遥望老子杖藜而来,须眉皓然,衣冠闲雅,盖有道者也。先生且喜且愕,舍狼而前,拜跪啼泣,致辞曰:“乞丈人一言而生。”丈人问故,先生曰:“是狼为虞人所窘,求救于我, 我实生之。今反欲咥我, 力求不免,我又当死之。欲少延于片时,誓定是于三老。初逢老杏,强我问之,草木无知,几杀我;次逢老牸, 强我问之,禽兽无知,又几杀我;今逢丈人, 岂天之未丧斯文也! 敢乞一言而生。”因顿首杖下,俯伏听命。丈人闻之, 欷歔再三, 以杖叩狼曰:“汝误矣。夫人有恩而背之,不祥莫大焉。儒谓受人恩而不忍背者, 其为子必孝;又谓虎狼知父子。今汝背恩如是,则并父子亦无矣。”乃厉声曰:“狼速去;不然,将杖杀汝!”
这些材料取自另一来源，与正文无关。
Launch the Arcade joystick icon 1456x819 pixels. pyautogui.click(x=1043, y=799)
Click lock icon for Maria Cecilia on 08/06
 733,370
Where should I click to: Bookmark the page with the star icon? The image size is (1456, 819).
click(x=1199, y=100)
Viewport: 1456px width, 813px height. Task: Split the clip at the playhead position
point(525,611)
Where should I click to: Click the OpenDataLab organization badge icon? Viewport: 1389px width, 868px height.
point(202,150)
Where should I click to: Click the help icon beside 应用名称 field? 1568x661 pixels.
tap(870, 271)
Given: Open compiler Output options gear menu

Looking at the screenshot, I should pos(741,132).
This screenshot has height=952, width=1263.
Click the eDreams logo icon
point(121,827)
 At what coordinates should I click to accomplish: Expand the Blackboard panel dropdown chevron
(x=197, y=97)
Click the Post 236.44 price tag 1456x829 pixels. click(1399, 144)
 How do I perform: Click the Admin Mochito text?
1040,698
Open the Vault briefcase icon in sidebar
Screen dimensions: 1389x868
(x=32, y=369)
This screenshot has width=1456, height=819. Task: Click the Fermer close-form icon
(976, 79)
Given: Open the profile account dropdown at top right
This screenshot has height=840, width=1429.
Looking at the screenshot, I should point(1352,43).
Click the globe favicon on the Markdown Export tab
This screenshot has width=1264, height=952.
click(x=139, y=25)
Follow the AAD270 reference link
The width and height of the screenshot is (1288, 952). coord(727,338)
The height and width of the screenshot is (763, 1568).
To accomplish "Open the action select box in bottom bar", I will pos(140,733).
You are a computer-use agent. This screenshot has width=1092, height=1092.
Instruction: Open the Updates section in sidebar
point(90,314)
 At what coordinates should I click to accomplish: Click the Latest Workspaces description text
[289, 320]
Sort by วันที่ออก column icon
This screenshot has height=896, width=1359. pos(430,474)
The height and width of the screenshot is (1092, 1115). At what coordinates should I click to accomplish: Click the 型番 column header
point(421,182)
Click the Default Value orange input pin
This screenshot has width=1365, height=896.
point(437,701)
狼曰:“丈人知其一,未知其二, 请诉之, 愿丈人垂听。初, 先生救我时,束缚我足, 闭我囊中,压以诗书,我鞠躬不敢息。又蔓辞以说简子,其意盖将死我于囊而独窃其利也。是安可不咥?”丈人顾先生曰:“果如是,‘是羿亦有罪焉。’”先生不平,具状其囊狼怜惜之意。狼亦巧辩不已以求胜。丈人曰:“是皆不足以执信也。试再囊之,我观其状果困苦否?”狼欣然从之,信足先生。先生复缚置囊中,肩举驴上, 而狼未之知也。丈人附耳谓先生曰:“有匕首否?”先生曰:“有。”于是出匕。丈人目先生, 使引匕刺狼。先生曰:“不害狼乎?”丈人笑曰:“禽兽负恩如是,而犹不忍杀,子固仁者,然愚亦甚矣! 从井以救人,解衣以活友,于彼计则得,其如就死地何?先生其此类乎!仁陷于 愚,固君子之所不与也。”言已大笑,先生亦笑。遂举手助先生操刃共殪狼,弃道上而去。
——马中锡《东田集》
《中山狼传》是在民间流传已久的中山狼故事的基础上创造的。中山(先秦时诸侯国名,后成为赵国属地)的狼被赵简子射伤逃窜,向信奉墨家学说的东郭先生求救,东郭出于“兼爱为本”的思想救了狼。但当危险过去之后, 中山狼却恩将仇报,要拿东郭先生充饥。东郭和狼询问三老,老杏、老牛都不同情东郭,最后遇见杖藜老人,他才用巧计除掉了狼。这个故事所表现的“不要怜惜恶人”和谴责忘恩负义的思想,是人类社会生活经验带有普遍意义的伦理总结, 因而受到人们欢迎。在明代,就有康海、工九思把故事改编为戏剧,后来又不断有人改编,搬上舞台,至今不衰。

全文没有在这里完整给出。